§ Written problem
Rewrite the material from the line with "Where should I" to the line with "Action: [x=1331, y=197]", replacing "Actions menu" with "Options menu" and keeping everything else the same. Leave the pictures out of your answer.

§ Data records
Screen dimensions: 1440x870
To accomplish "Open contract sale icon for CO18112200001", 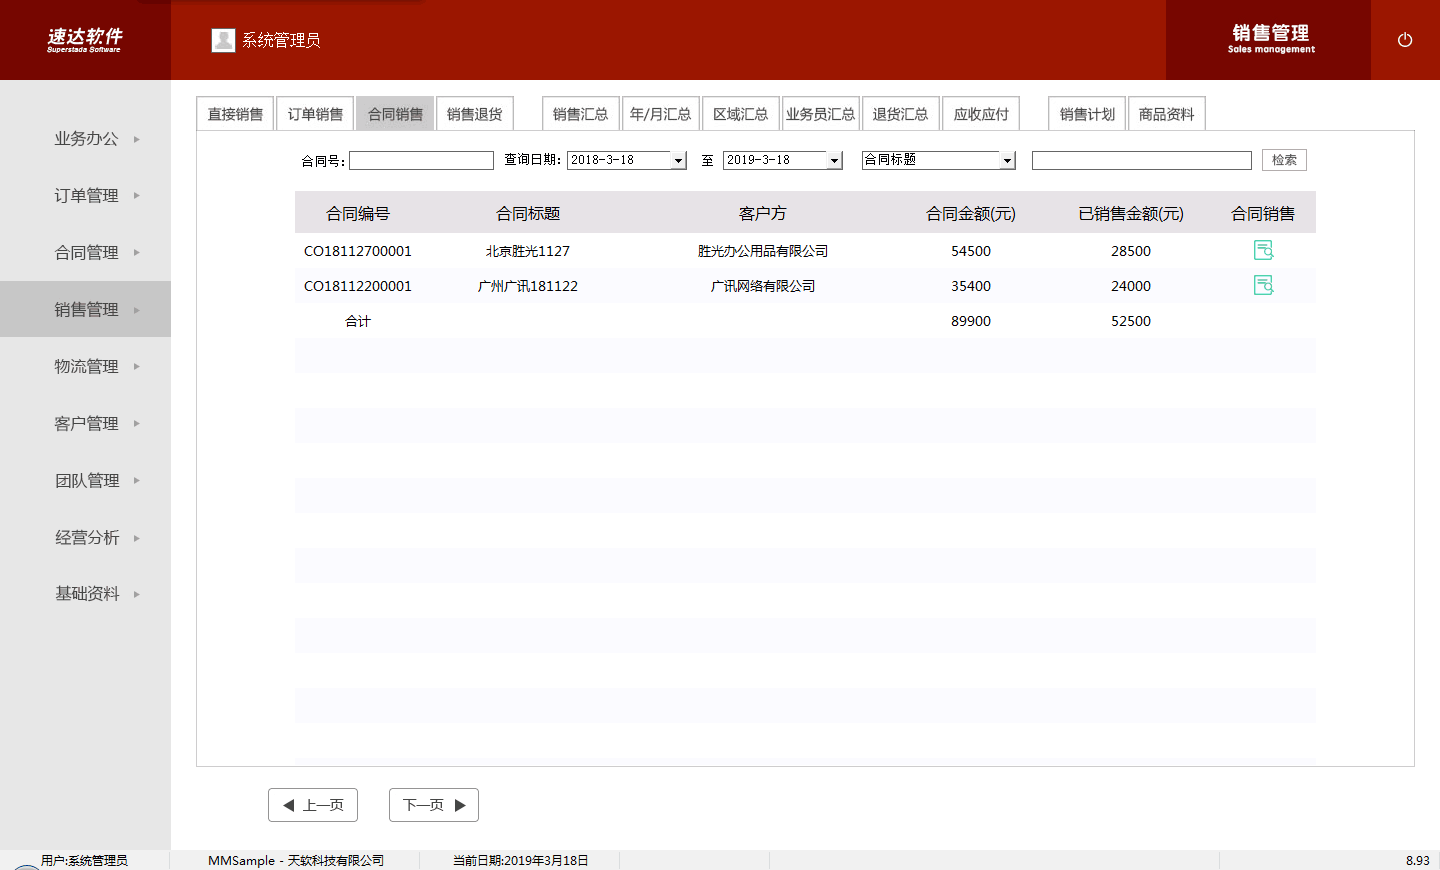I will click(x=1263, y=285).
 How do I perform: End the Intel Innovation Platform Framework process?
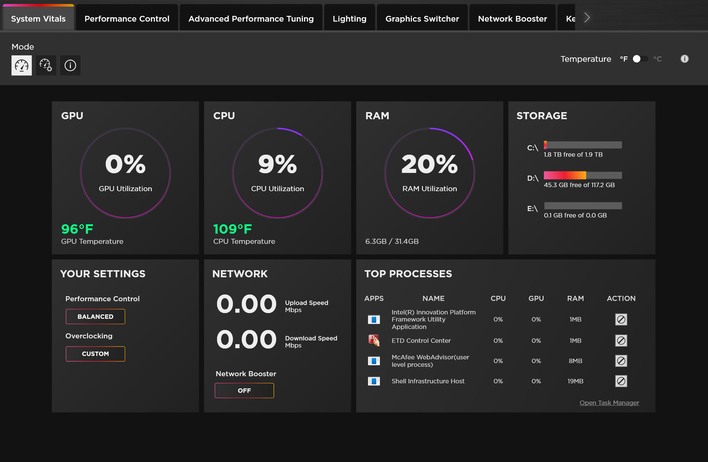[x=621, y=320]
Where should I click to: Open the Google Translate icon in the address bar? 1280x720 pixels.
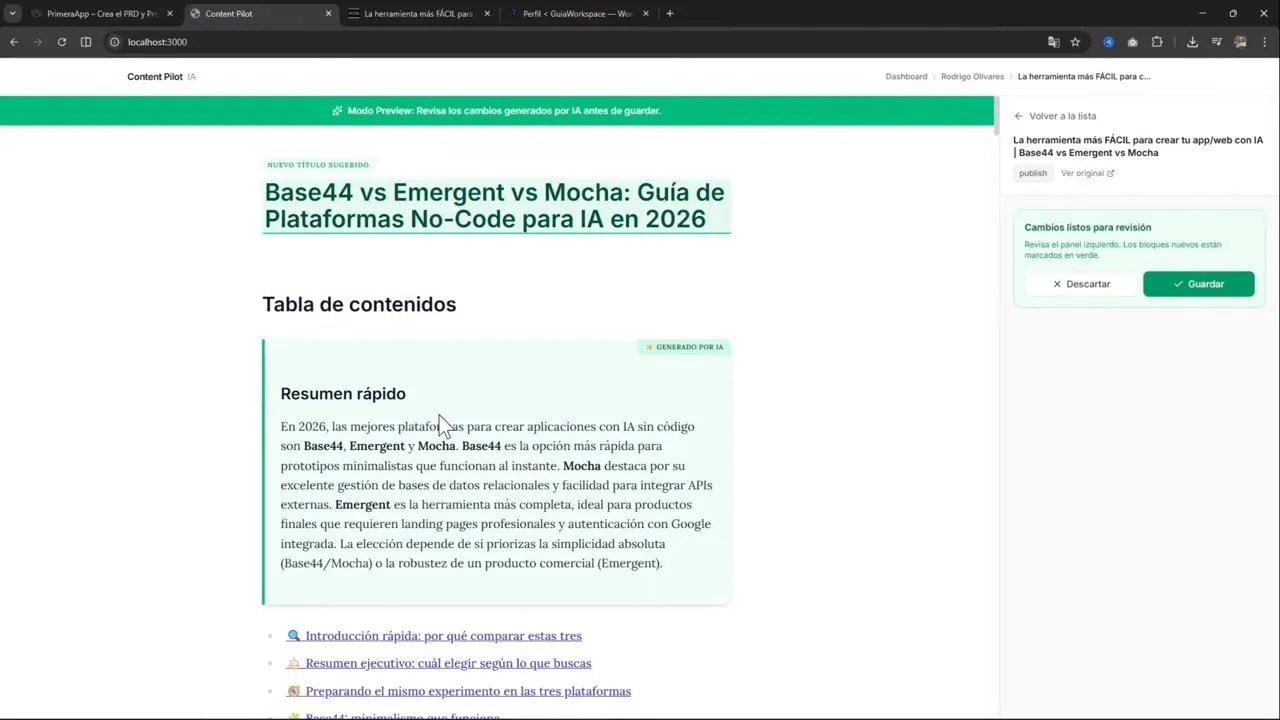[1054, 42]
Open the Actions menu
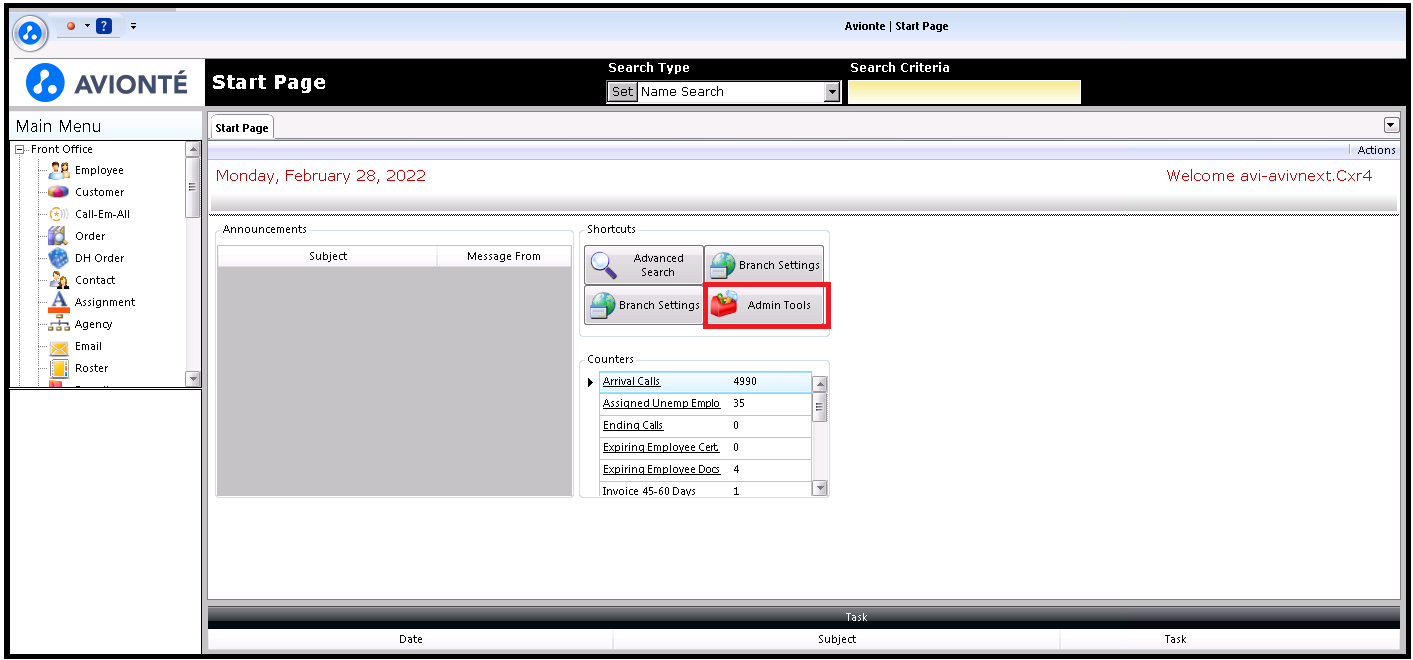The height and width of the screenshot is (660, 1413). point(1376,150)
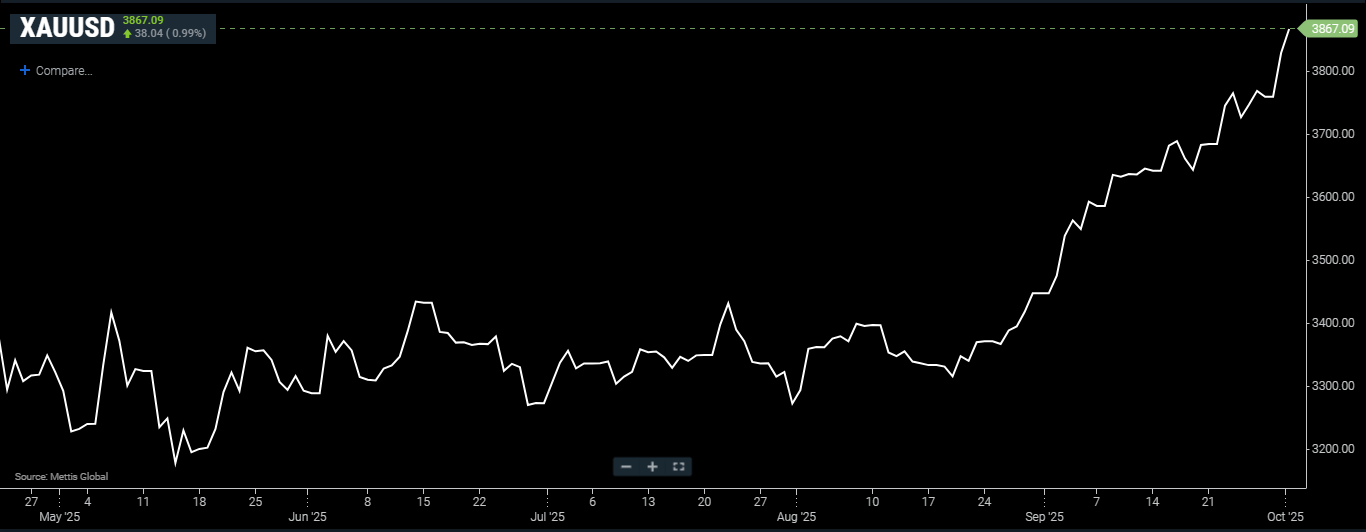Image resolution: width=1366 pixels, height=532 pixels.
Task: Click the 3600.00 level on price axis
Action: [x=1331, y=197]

---

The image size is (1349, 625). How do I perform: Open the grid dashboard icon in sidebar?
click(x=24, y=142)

§ Response below
Where should I click to: Open the Google Translate icon in the address bar? 1280x720 pixels.
[1054, 42]
Open the Options menu
The height and width of the screenshot is (660, 1413). point(1376,150)
Image resolution: width=1366 pixels, height=532 pixels.
Task: Click the 3600.00 level on price axis
Action: [x=1331, y=197]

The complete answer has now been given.